Les années suivantes sont plus difficiles. Les frais d’exploitation pèsent lourd et, en décembre 1959, les activités cessent une première fois. Après un arrêt, la production reprend de 1966 à 1968 (beurre, quelques fromages, caséine et poudre de lait) mais ce sera de courte durée. En 1968, l’arrêt est complet. 

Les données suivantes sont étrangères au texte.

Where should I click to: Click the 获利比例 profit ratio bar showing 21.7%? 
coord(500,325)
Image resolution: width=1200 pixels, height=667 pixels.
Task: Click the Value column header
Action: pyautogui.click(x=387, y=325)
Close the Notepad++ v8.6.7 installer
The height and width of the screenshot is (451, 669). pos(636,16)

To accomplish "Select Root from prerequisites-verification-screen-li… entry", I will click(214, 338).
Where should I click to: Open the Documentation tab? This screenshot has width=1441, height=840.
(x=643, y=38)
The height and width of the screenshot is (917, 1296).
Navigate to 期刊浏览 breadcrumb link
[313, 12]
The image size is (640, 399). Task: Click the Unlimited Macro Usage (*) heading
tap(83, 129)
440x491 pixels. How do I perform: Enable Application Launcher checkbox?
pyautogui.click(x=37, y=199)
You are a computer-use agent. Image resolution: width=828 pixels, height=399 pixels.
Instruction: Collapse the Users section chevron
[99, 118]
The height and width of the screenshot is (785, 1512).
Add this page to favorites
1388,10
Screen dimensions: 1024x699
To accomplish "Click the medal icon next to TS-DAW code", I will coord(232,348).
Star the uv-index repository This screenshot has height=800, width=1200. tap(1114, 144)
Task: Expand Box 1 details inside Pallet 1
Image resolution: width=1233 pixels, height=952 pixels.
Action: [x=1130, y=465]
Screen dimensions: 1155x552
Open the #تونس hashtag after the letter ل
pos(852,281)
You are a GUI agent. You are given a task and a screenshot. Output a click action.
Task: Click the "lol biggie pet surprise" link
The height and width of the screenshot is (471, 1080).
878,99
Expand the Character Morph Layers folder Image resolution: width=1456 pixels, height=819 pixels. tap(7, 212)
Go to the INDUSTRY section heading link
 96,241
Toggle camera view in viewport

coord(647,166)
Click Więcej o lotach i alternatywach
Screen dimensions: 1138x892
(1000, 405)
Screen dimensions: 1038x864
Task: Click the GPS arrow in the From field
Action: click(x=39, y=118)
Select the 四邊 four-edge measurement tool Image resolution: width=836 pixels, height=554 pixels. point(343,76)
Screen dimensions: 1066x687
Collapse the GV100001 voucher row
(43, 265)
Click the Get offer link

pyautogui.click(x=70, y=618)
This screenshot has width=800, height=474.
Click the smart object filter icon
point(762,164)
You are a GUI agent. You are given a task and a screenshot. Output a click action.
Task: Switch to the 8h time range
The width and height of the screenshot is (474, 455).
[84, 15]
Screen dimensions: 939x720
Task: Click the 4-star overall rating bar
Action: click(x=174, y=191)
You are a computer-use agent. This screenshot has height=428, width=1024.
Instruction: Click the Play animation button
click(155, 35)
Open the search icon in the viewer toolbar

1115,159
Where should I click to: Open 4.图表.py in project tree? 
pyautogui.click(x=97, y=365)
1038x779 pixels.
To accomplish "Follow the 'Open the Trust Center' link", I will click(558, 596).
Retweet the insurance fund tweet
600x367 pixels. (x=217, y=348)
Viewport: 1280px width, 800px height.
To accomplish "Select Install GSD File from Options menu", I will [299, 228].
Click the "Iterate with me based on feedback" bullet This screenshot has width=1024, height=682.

Le bâtiment servira surtout d’entrepôt pendant plusieurs années. Il faut attendre 2014 pour lui redonner un second souffle. Les nouveaux propriétaires de la Crémière du Nord, cette petite cabane blanche coiffée d’une crème molle géante bien connue depuis 1980, souhaitant moderniser le bar laitier, ils le relocalisent complètement en rénovant une partie de l’ancienne fromagerie et lancent Les Halles du Bleuet.

Aujourd’hui, on y savoure une crème molle au bleuet, qu’on peut même tremper dans le chocolat des Pères Trappistes. Boutique de produits du terroir, artisans locaux, halte pour les cyclistes de la Véloroute des Bleuets et comptoir d’information touristique : Les Halles du Bleuet sont devenues un arrêt incontournable de l’été à Dolbeau-Mistassini.

Image : L’ancienne fromagerie, beurrerie et laiterie des Pères Trappistes servant d’entrepôt, possiblement dans les années 1980 ou 1990. Bernard Gaudreault, propriétaire.(Source de l’image : Société d’histoire et de généalogie Maria-Chapdelaine, P40 Collection Société d’histoire, don de Bernard Gaudreault)


Bleuets Mistassini Ltée

Au cœur de Dolbeau-Mistassini, le bleuet sauvage n’est pas qu’un fruit : c’est une véritable fierté locale. Depuis la fondation de Bleuets Mistassini Ltée en 1989, l’entreprise contribue à faire rayonner ce petit trésor boréal bien au-delà de la région. Appuyée par des producteurs majeurs comme Bleuets Fortin et Fils, qui cultivent des milliers d’hectares de bleuetières au Lac-Saint-Jean et sur la Côte-Nord, elle participe à une chaîne de récolte rapide et rigoureuse qui préserve toute la fraîcheur du fruit. Ici, le bleuet est cueilli, transformé et expédié avec soin, perpétuant une tradition profondément ancrée dans l’identité dolmissoise.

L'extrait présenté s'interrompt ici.